++++ DATA LISTING ++++

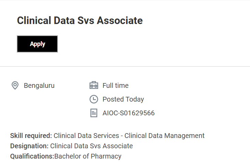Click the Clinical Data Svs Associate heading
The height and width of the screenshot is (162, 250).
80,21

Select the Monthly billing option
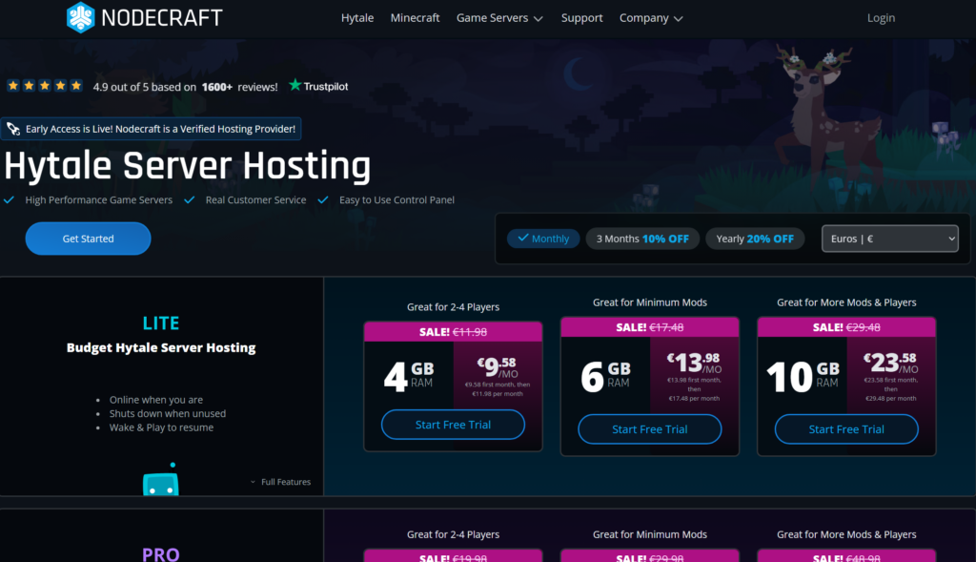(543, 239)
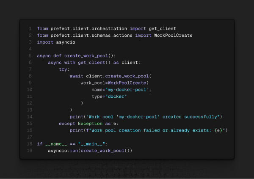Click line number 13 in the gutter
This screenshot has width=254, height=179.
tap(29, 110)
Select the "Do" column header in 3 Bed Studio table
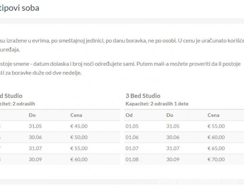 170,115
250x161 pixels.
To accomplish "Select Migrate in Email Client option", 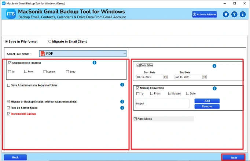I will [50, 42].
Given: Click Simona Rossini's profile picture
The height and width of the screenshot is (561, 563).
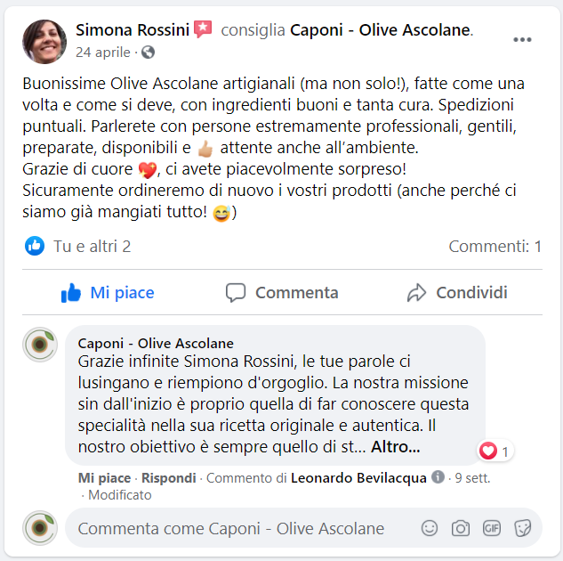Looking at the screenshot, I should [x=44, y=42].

++++
++++ DATA LISTING ++++

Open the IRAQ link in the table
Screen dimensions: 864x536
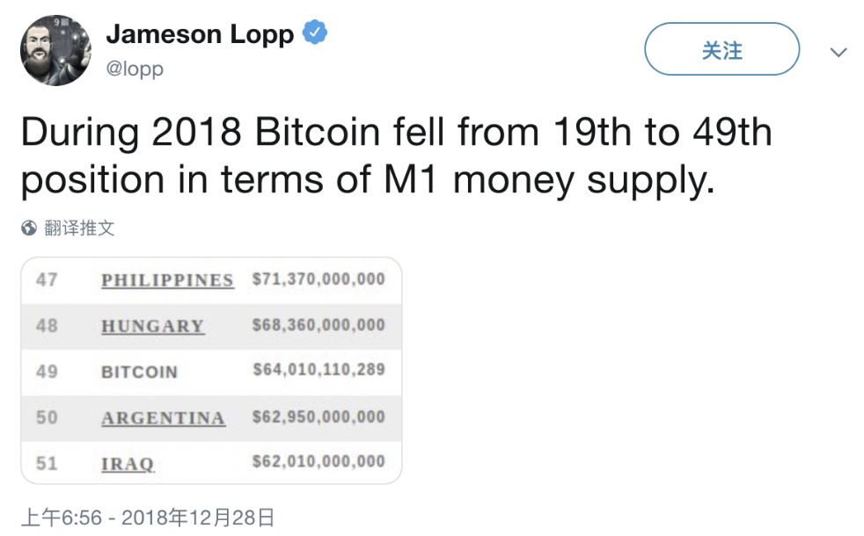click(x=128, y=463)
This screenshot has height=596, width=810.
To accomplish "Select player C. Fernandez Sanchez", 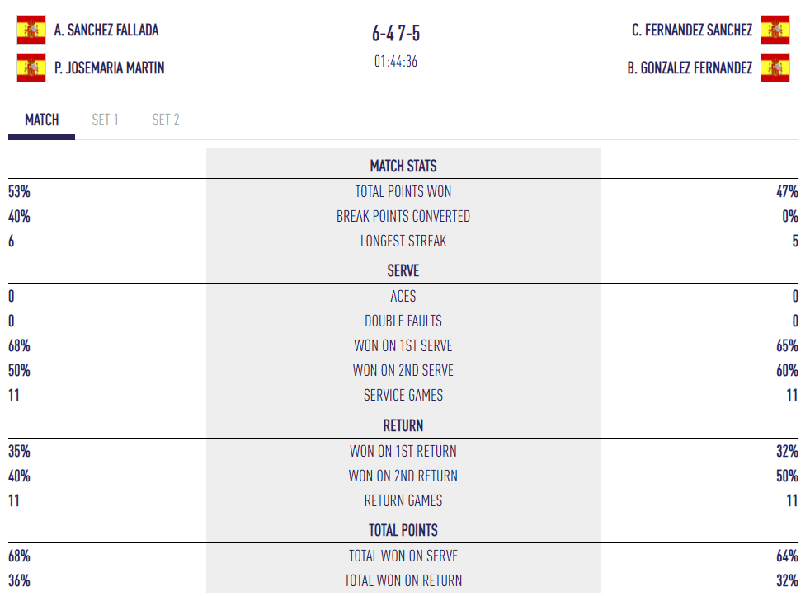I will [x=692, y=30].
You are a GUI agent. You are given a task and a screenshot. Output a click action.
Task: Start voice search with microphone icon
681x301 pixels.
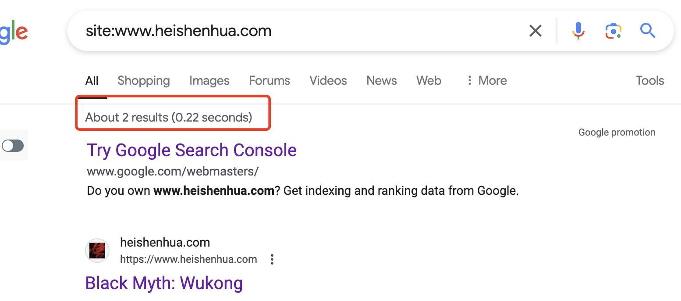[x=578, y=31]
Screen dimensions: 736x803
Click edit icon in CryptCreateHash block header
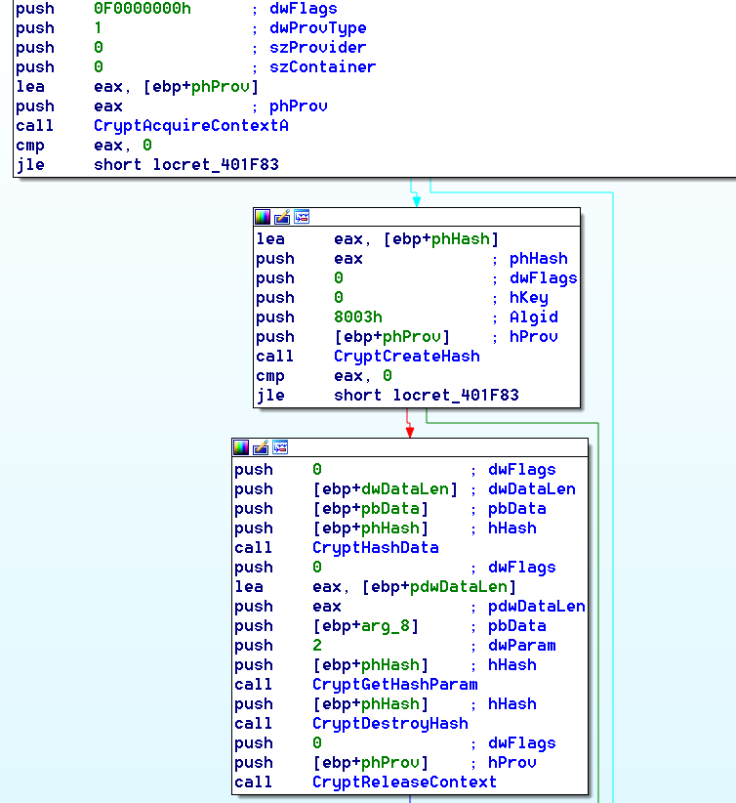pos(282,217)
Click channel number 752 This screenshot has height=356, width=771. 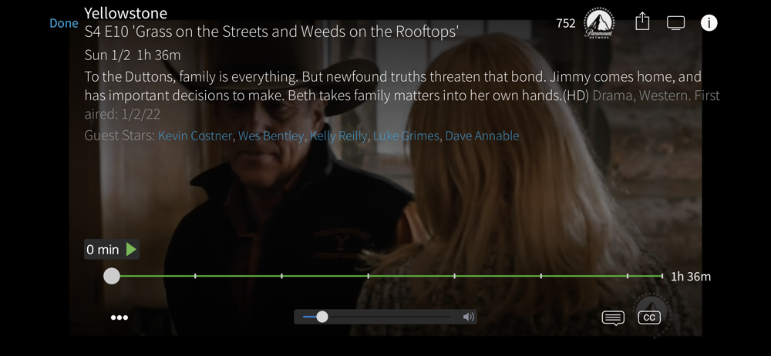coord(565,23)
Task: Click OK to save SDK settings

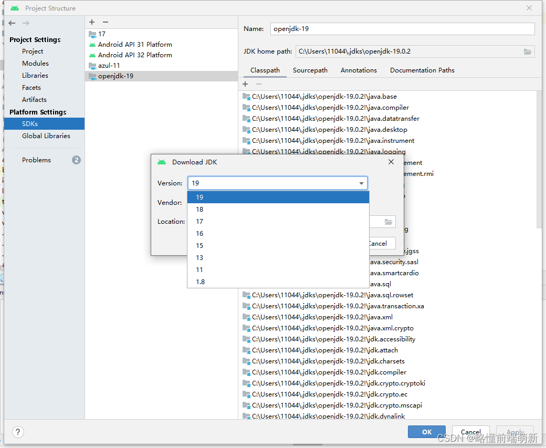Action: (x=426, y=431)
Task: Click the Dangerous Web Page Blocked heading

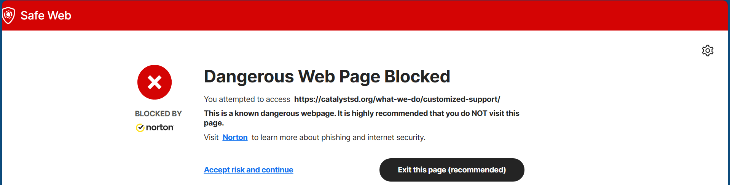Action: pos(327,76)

++++
++++ DATA LISTING ++++

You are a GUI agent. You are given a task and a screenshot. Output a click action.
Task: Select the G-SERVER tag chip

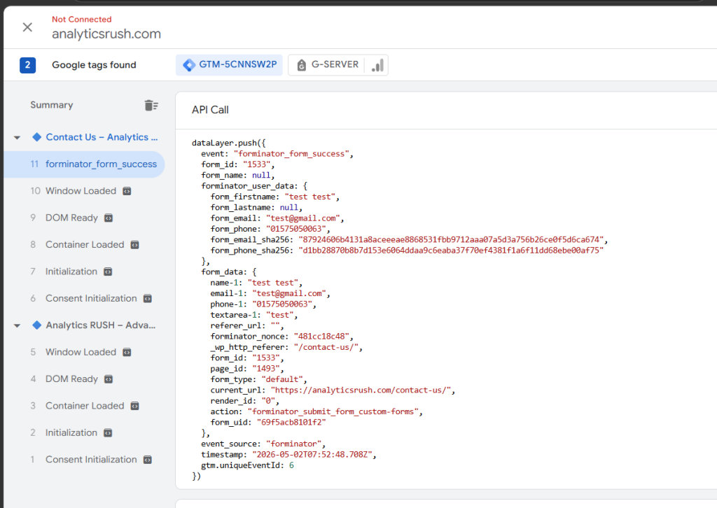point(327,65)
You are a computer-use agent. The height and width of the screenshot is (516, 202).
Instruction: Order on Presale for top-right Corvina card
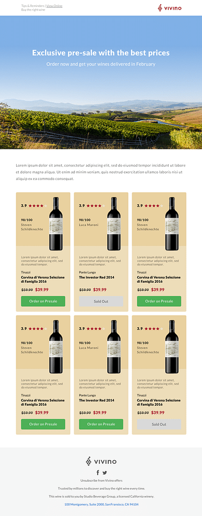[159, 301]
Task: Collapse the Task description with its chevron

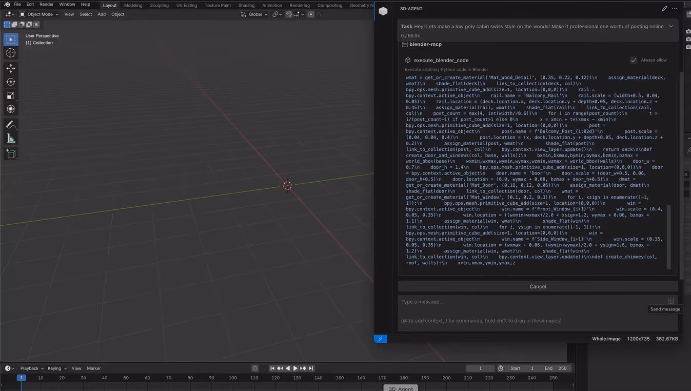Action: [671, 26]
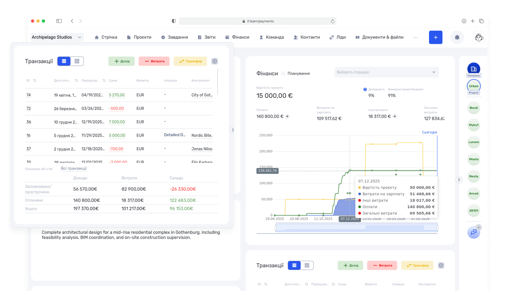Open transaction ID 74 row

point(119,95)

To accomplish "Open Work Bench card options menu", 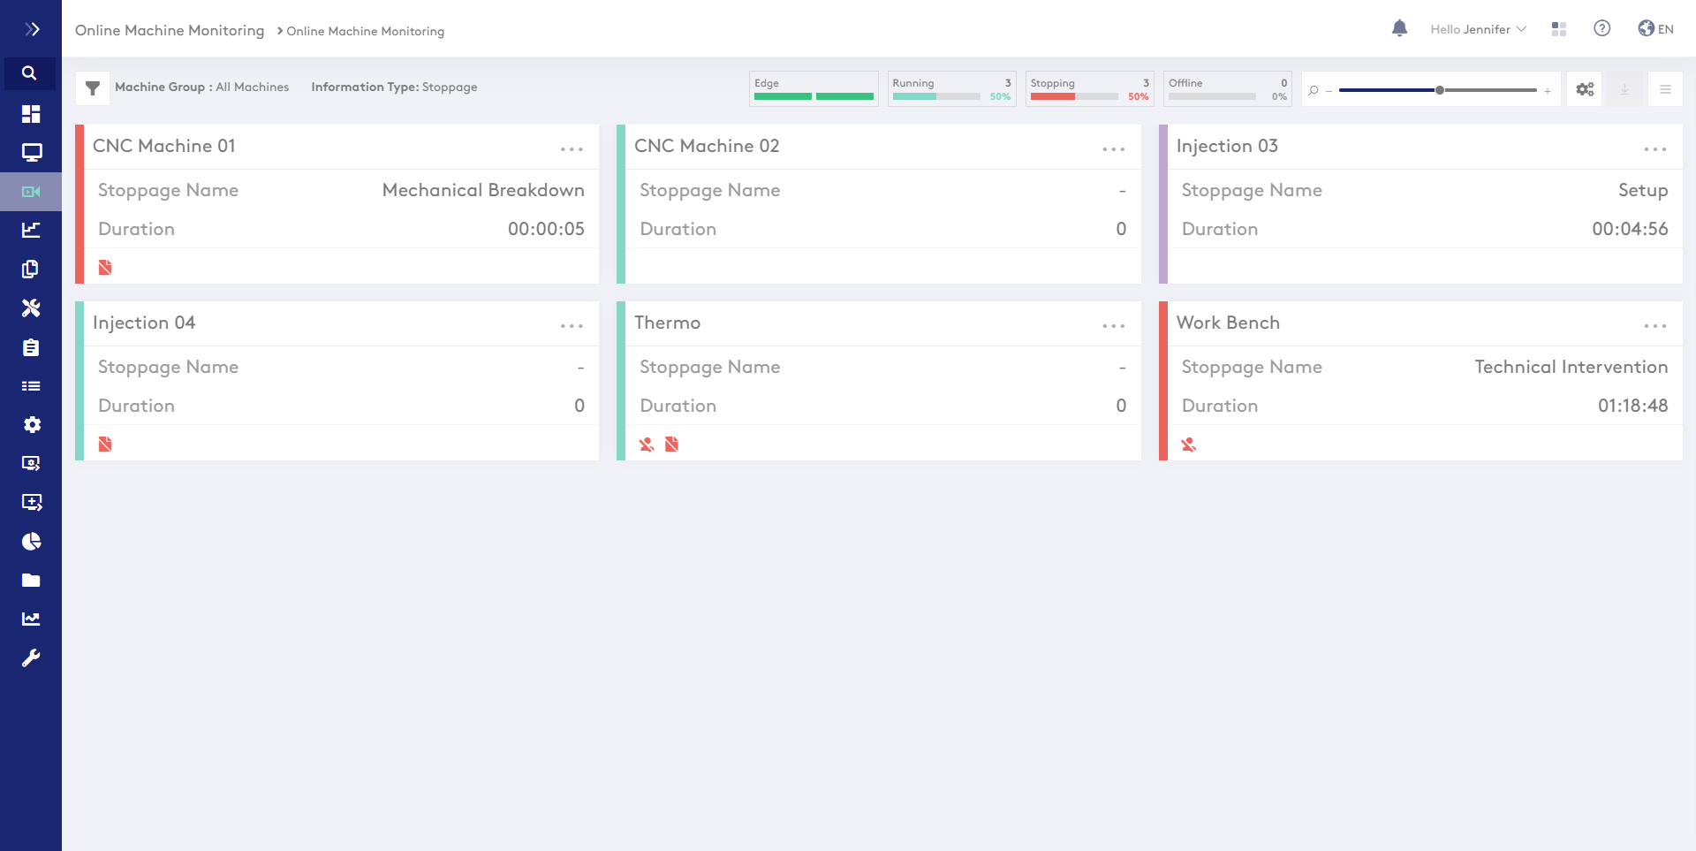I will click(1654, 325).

++++

Could you output exactly the lines above, from the line with "Select the Monthly billing option" up to and including the line with "250x161 pixels.", and nothing else, skipping the pictures?

Select the Monthly billing option
(543, 239)
Click line number 13 in the gutter
This screenshot has width=254, height=179.
tap(29, 110)
Select the "Do" column header in 3 Bed Studio table
 170,115
250x161 pixels.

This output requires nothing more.